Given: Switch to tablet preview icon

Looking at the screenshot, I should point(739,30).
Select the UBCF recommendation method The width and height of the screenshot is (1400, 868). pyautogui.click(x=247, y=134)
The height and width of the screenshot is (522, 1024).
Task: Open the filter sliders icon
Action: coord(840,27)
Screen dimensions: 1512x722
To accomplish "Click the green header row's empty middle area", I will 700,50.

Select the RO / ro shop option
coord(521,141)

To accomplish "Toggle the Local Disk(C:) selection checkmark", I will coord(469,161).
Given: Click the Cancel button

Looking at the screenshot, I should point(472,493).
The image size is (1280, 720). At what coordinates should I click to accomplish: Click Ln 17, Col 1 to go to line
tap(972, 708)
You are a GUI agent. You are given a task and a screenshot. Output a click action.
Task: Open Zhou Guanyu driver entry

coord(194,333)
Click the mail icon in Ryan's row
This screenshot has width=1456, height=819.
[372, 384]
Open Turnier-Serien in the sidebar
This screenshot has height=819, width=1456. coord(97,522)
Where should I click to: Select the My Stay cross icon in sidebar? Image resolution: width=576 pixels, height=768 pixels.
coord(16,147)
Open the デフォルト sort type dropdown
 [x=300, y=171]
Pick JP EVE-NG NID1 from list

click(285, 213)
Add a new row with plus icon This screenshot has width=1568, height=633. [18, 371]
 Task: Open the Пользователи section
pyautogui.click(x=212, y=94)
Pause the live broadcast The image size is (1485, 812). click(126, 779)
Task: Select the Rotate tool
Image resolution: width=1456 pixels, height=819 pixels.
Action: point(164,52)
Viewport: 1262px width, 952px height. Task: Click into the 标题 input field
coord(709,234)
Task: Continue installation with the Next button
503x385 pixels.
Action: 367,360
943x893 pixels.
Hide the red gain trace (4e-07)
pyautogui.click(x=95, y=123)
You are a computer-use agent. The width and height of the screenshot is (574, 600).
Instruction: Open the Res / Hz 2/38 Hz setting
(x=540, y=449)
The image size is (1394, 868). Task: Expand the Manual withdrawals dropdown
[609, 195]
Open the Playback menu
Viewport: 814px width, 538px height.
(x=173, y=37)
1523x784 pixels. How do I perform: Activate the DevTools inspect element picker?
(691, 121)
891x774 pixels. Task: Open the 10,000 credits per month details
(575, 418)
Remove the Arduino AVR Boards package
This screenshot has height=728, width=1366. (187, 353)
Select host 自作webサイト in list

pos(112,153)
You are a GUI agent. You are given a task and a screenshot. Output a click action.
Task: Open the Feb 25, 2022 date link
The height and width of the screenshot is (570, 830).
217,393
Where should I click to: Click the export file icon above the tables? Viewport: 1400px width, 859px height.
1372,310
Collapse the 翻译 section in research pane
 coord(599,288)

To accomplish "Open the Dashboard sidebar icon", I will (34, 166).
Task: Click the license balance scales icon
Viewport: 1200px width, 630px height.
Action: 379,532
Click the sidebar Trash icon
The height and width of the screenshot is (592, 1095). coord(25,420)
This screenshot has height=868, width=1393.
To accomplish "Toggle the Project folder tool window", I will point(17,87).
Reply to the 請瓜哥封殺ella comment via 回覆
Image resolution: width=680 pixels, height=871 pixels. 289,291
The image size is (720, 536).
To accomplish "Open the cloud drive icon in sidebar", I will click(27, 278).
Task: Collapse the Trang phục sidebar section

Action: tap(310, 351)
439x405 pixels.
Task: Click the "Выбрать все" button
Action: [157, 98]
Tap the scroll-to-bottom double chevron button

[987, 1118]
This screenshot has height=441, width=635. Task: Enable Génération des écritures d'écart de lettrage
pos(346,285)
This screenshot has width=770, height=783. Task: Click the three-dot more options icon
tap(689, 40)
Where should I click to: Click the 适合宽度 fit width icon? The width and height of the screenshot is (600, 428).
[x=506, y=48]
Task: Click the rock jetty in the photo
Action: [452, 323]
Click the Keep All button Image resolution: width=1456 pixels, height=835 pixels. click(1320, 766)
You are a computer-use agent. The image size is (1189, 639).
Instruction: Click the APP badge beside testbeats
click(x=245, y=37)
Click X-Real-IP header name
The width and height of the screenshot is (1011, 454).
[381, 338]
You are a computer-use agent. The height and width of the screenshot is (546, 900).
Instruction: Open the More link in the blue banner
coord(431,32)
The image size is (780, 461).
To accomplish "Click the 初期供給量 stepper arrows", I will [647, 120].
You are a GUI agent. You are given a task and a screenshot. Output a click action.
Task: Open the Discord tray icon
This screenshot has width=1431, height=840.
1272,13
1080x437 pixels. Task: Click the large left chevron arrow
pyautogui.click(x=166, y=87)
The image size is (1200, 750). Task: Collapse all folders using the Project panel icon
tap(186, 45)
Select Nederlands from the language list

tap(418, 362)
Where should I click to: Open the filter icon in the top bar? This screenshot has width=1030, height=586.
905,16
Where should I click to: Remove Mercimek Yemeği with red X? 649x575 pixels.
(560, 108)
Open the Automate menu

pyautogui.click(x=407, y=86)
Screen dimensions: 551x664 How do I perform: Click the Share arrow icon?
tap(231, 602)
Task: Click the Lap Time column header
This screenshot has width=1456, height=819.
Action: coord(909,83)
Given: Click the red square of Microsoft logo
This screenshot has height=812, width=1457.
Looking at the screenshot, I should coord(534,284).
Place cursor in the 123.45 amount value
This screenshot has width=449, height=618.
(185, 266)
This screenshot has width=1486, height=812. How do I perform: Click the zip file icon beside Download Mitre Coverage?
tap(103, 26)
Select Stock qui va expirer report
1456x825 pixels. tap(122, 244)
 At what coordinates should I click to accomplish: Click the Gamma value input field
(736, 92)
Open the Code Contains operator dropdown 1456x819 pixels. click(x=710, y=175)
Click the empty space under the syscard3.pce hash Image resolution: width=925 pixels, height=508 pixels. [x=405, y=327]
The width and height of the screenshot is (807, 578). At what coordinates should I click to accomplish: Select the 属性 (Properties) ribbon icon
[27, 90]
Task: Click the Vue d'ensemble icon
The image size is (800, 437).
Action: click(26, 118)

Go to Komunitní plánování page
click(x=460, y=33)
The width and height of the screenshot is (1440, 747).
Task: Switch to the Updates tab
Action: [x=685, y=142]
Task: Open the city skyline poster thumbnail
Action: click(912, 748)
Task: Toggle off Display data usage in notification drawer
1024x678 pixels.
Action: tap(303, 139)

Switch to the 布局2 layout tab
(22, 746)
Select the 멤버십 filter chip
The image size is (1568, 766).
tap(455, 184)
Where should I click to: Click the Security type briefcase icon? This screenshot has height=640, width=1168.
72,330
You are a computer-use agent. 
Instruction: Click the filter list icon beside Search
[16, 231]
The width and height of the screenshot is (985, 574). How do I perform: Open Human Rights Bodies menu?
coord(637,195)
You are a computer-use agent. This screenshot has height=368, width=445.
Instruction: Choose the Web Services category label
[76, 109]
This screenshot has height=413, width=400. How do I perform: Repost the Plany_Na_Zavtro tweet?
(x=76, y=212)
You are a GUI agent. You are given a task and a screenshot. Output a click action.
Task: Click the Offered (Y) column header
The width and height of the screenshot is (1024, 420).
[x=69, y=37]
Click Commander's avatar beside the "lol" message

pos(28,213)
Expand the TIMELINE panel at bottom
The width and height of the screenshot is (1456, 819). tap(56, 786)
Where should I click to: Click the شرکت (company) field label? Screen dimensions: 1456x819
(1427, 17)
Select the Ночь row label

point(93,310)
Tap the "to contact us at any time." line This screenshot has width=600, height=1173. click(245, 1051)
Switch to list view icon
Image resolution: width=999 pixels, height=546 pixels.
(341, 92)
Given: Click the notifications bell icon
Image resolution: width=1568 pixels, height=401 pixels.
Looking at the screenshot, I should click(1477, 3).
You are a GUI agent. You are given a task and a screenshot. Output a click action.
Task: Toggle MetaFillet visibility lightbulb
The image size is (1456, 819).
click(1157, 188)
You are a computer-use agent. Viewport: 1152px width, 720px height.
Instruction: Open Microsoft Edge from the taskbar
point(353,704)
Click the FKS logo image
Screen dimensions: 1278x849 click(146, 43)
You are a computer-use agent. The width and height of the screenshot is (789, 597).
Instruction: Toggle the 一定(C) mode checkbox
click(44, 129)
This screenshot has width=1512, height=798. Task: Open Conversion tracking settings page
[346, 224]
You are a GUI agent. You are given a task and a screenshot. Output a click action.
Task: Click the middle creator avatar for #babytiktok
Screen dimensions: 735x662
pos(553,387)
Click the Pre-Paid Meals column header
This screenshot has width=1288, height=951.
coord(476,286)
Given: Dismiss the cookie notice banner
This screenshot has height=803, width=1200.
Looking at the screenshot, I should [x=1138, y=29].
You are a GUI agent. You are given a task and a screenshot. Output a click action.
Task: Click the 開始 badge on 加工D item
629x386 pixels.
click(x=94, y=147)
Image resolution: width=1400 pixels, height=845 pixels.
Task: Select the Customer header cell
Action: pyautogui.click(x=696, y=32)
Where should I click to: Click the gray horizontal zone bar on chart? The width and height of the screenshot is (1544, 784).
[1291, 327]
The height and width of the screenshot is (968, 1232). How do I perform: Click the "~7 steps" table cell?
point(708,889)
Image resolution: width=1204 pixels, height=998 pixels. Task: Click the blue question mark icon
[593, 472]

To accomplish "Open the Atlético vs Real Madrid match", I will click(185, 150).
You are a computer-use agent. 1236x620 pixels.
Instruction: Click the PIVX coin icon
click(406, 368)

★ ★ ★ ★ ★

Brief:
Please print, unchanged, the lines of the listing from the line with "Add a new row" to the line with "Image resolution: width=680", including both of those lines.

Problem solution:
Add a new row with plus icon This screenshot has width=1568, height=633. [18, 371]
 Task: Open the Пользователи section
pyautogui.click(x=212, y=94)
Pause the live broadcast The image size is (1485, 812). click(126, 779)
Task: Select the Rotate tool
Image resolution: width=1456 pixels, height=819 pixels.
Action: point(164,52)
Viewport: 1262px width, 952px height. Task: Click into the 标题 input field
coord(709,234)
Task: Continue installation with the Next button
503x385 pixels.
Action: 367,360
943x893 pixels.
Hide the red gain trace (4e-07)
pyautogui.click(x=95, y=123)
You are a computer-use agent. The width and height of the screenshot is (574, 600).
Instruction: Open the Res / Hz 2/38 Hz setting
(x=540, y=449)
The image size is (1394, 868). Task: Expand the Manual withdrawals dropdown
[609, 195]
Open the Playback menu
Viewport: 814px width, 538px height.
(x=173, y=37)
1523x784 pixels. How do I perform: Activate the DevTools inspect element picker?
(691, 121)
891x774 pixels. Task: Open the 10,000 credits per month details
(575, 418)
Remove the Arduino AVR Boards package
This screenshot has height=728, width=1366. (187, 353)
Select host 自作webサイト in list

pos(112,153)
You are a GUI agent. You are given a task and a screenshot. Output a click action.
Task: Open the Feb 25, 2022 date link
The height and width of the screenshot is (570, 830).
217,393
Where should I click to: Click the export file icon above the tables? Viewport: 1400px width, 859px height.
1372,310
Collapse the 翻译 section in research pane
 coord(599,288)

To accomplish "Open the Dashboard sidebar icon", I will (34, 166).
Task: Click the license balance scales icon
Viewport: 1200px width, 630px height.
Action: 379,532
Click the sidebar Trash icon
The height and width of the screenshot is (592, 1095). coord(25,420)
This screenshot has height=868, width=1393.
To accomplish "Toggle the Project folder tool window", I will point(17,87).
Reply to the 請瓜哥封殺ella comment via 回覆
Image resolution: width=680 pixels, height=871 pixels. 289,291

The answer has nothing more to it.